This was the clear lesson learned during the launch of the NYC Boss Up program to help entrepreneurs living in NYCHA housing expand their businesses. The program provides $20,000 grants and business development courses to the winners of a “Shark Tank”-style competition.
The program addresses a common obstacle facing low-income entrepreneurs: lack of access to capital to launch or expand a promising business. Starting a full-blown, full-time business is always difficult, but especially without seed capital that often comes from family wealth or small business loans. Most public housing residents do not have the collateral or documented business track record that it takes to access those resources.
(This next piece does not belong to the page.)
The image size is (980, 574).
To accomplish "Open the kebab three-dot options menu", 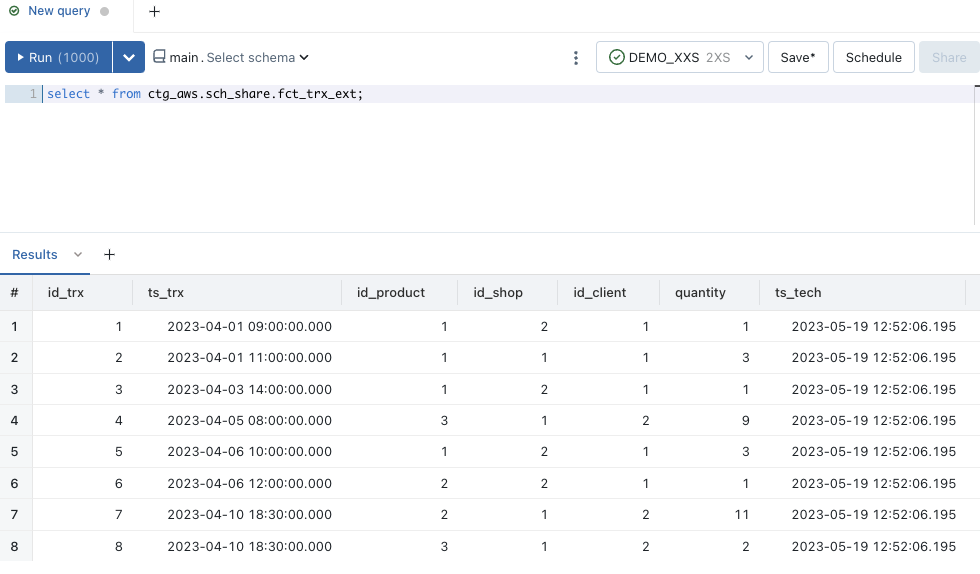I will tap(576, 58).
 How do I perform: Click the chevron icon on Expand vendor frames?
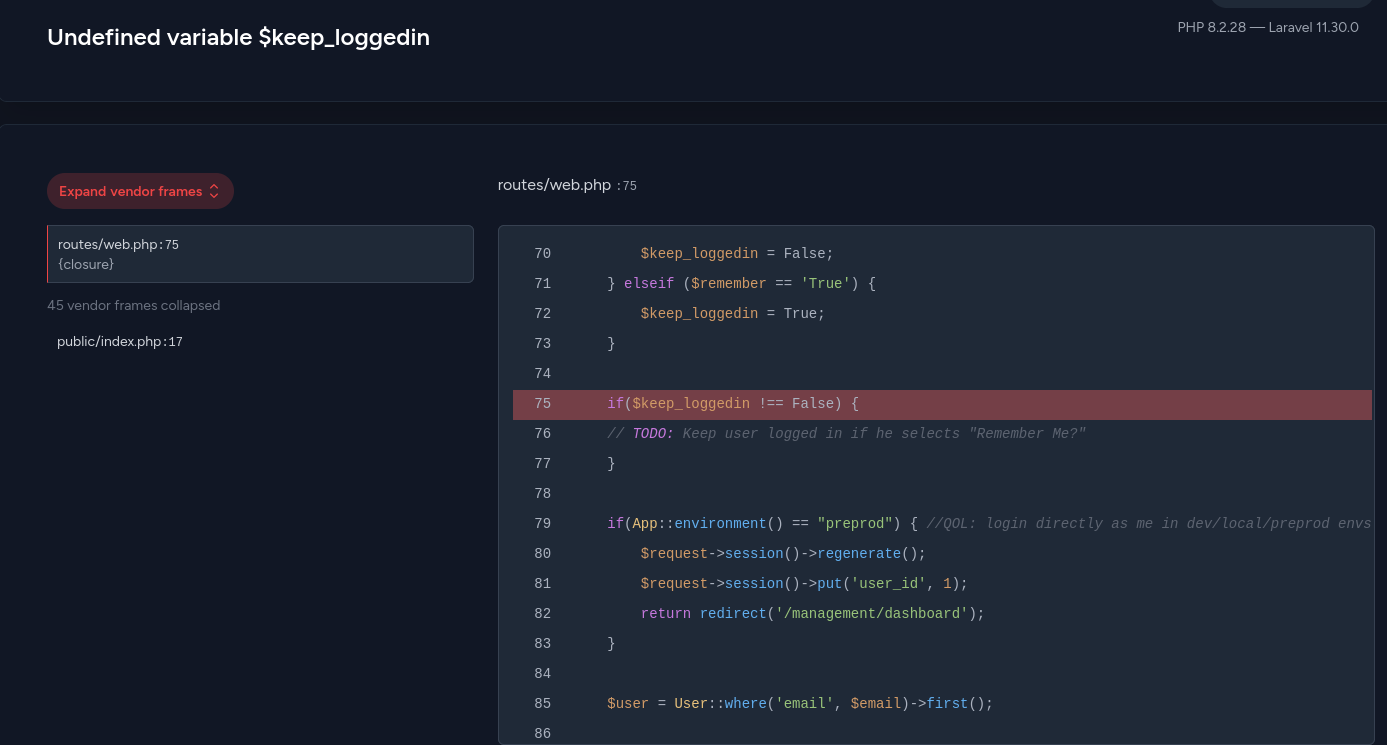(x=214, y=191)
Entrepreneurship should be a vital pathway for public housing residents to boost incomes and build wealth. Side hustles and home-based businesses offer an alternative to the longstanding barriers many public housing residents face in accessing well-paying jobs.
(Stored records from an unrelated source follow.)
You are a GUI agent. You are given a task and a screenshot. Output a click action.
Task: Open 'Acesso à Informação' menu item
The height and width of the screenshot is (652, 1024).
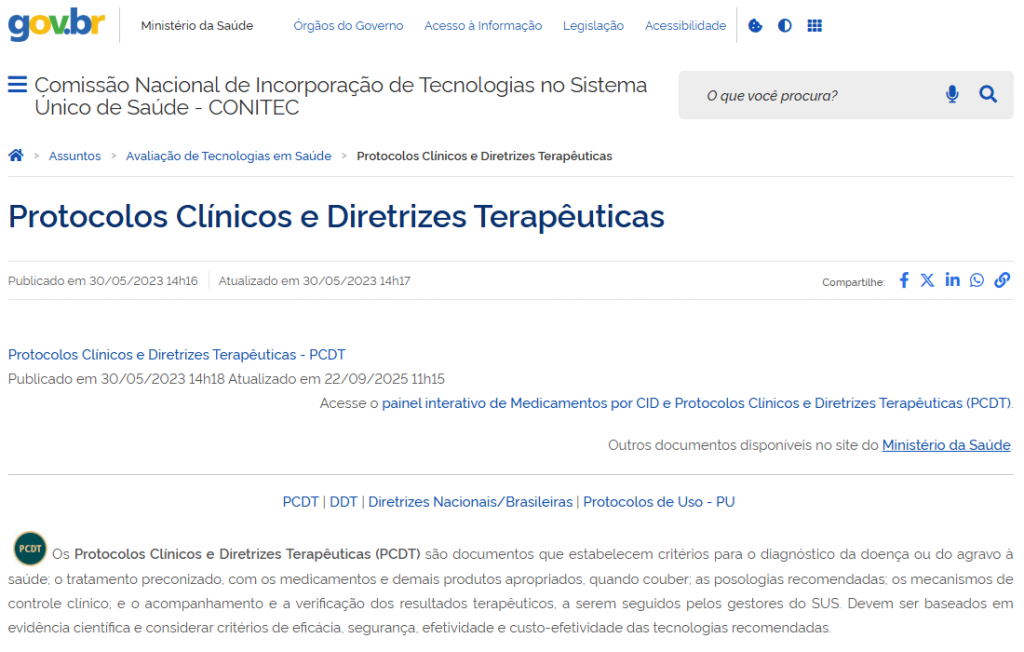483,26
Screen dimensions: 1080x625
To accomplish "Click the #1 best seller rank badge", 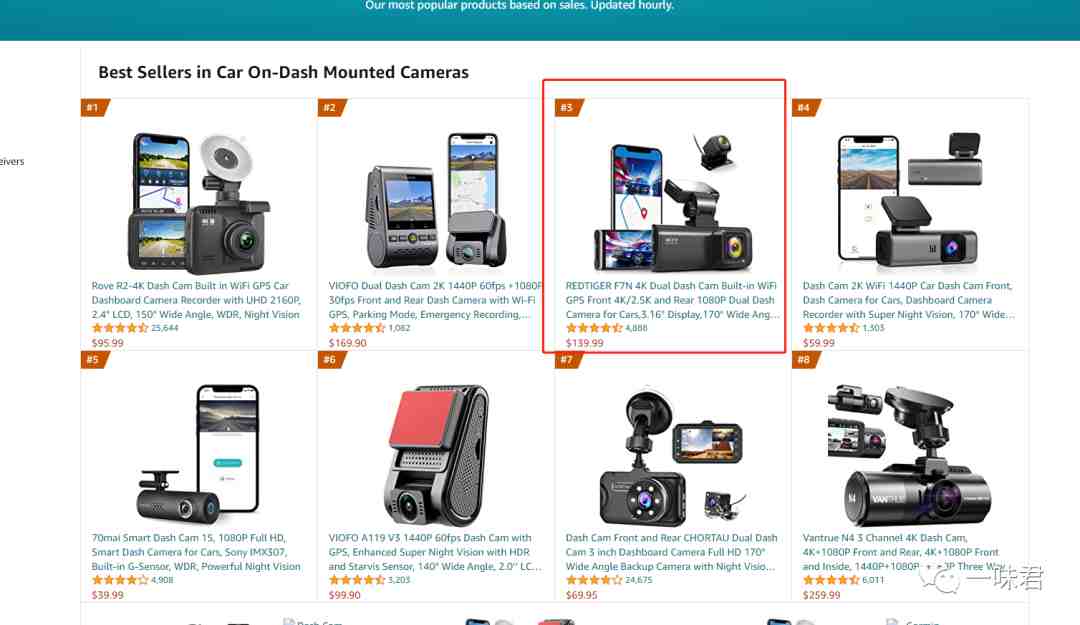I will pyautogui.click(x=94, y=107).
While many philanthropic initiatives are driven by the passions of funders working in isolation, the Boss Up initiative was informed by a deep engagement with the issues and the landscape. Inspired by research from Center for an Urban Future, a policy think tank which identified the entrepreneurship opportunities open to NYCHA residents, we combined existing programs and capabilities from government and nonprofits with new financial resources to create a unique, impactful program.
The Boss Up program is an example of philanthropy at its best and it should prompt all of us to think differently about how we work. If we can form more connections between imaginative donors, entrepreneurial nonprofits, and the public sector there is no limit to the new, creative solutions we can develop to improve people’s lives.